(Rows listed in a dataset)
____
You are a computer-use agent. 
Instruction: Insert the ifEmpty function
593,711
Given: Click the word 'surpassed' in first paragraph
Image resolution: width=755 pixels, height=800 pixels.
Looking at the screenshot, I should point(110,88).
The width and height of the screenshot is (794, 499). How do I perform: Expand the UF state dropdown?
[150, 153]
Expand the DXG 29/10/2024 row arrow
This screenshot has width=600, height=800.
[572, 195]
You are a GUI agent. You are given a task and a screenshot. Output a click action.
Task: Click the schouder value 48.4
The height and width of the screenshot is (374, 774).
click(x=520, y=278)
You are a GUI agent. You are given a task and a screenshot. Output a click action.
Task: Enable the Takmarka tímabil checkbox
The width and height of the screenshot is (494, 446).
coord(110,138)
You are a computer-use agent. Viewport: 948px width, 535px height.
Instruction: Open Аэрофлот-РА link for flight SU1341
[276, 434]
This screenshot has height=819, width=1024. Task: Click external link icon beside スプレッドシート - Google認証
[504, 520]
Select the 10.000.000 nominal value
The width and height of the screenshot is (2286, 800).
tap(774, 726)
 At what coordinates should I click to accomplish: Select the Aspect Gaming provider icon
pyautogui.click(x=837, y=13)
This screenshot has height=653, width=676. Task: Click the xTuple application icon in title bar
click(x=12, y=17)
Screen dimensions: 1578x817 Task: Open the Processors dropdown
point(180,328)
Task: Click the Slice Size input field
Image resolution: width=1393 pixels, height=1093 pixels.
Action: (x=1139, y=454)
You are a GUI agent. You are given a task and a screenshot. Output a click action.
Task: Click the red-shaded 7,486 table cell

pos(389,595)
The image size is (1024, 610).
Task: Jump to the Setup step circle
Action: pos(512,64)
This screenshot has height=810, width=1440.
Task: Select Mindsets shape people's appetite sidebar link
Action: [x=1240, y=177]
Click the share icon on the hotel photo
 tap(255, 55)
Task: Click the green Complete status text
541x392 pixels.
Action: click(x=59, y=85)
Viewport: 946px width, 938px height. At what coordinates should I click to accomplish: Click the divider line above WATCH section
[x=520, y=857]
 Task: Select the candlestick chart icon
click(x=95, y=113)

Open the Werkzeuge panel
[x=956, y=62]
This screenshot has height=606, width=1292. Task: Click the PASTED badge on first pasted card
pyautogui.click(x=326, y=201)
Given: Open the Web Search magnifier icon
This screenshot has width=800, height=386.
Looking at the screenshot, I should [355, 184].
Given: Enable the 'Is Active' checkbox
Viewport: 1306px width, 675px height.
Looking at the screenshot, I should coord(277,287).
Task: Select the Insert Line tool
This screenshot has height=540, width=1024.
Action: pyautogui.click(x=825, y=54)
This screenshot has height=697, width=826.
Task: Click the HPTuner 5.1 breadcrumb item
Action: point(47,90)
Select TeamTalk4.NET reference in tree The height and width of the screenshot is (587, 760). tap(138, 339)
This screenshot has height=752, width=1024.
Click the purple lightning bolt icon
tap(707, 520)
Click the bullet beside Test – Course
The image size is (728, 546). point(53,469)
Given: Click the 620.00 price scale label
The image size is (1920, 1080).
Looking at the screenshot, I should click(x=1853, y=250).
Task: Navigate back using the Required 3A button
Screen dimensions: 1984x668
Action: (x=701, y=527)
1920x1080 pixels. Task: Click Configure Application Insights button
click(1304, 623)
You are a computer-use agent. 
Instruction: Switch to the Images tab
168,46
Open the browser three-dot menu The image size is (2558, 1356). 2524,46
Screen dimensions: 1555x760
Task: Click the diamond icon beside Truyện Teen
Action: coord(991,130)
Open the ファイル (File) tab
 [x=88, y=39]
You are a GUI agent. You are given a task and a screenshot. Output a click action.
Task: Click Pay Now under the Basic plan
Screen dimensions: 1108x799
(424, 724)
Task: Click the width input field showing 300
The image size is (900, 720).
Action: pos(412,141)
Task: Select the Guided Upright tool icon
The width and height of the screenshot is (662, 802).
____
*To be done*. Can you quote, word for word, the lines from the one containing "Task: Select the Guided Upright tool icon" through the end of the rows, including both ends?

*Exercise solution*.
Task: Select the Guided Upright tool icon
The width and height of the screenshot is (662, 802).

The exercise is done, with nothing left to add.